> _Activity_: Before you reproduce the entries that follow, strip out any image they contain and keep the rest exact.

> _Exercise inputs_:
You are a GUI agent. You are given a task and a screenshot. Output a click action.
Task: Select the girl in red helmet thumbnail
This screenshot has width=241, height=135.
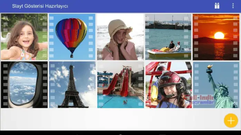(168, 85)
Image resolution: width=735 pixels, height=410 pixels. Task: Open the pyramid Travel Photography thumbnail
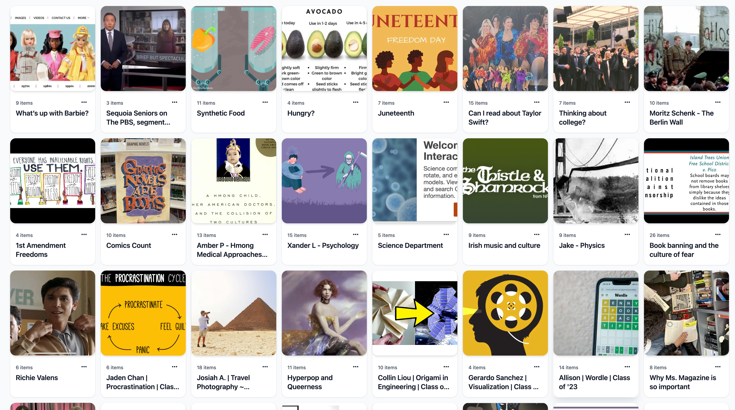click(234, 313)
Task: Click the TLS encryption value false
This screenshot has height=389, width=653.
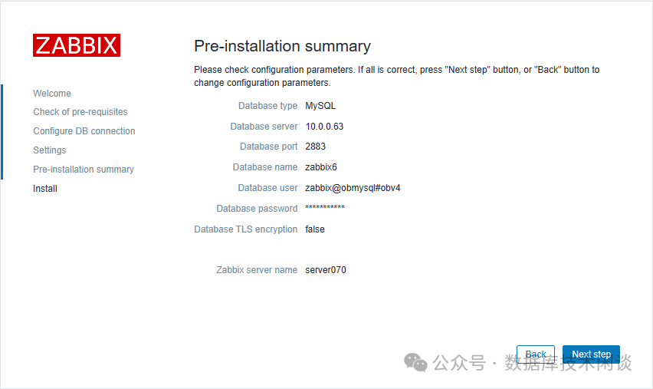Action: click(x=315, y=229)
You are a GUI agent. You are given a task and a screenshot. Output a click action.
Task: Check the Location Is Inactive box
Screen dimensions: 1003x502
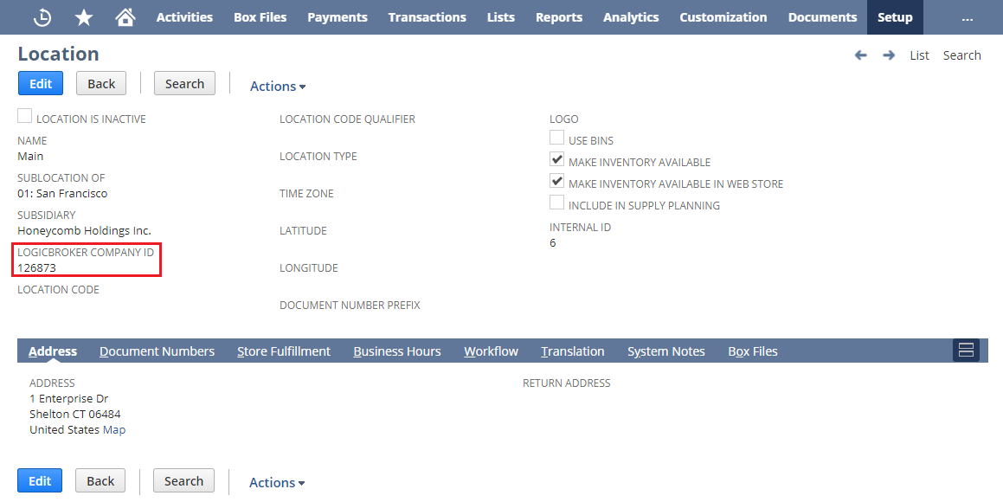(25, 117)
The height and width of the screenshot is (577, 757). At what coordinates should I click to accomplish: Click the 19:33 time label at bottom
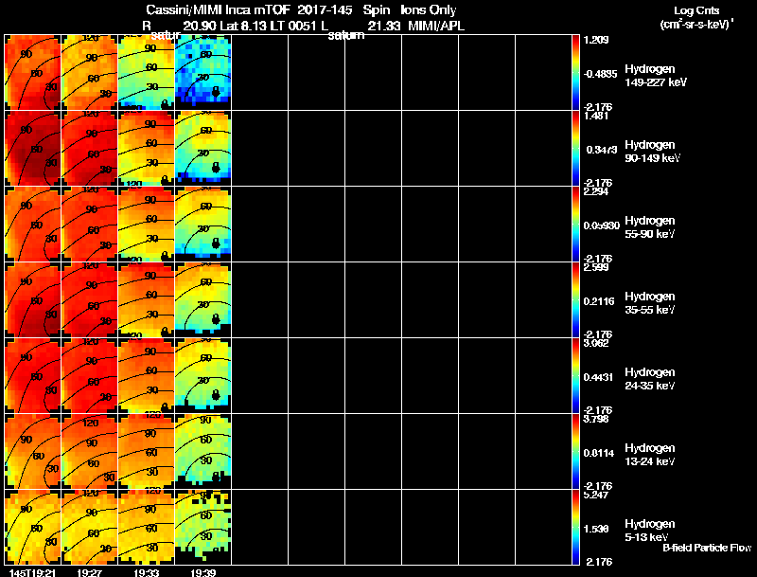click(x=146, y=572)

> _Task response_:
You are a GUI agent. You are given a task and a screenshot. Output a click action.
Task: Select the girl in red helmet thumbnail
This screenshot has width=241, height=135.
(168, 85)
Image resolution: width=735 pixels, height=410 pixels. Task: Open the pyramid Travel Photography thumbnail
click(234, 313)
Task: Click the TLS encryption value false
This screenshot has height=389, width=653.
Action: click(x=315, y=229)
You are a GUI agent. You are given a task and a screenshot. Output a click action.
Task: Check the Location Is Inactive box
Screen dimensions: 1003x502
(25, 117)
The height and width of the screenshot is (577, 757). At what coordinates should I click to accomplish: Click the 19:33 time label at bottom
click(x=146, y=572)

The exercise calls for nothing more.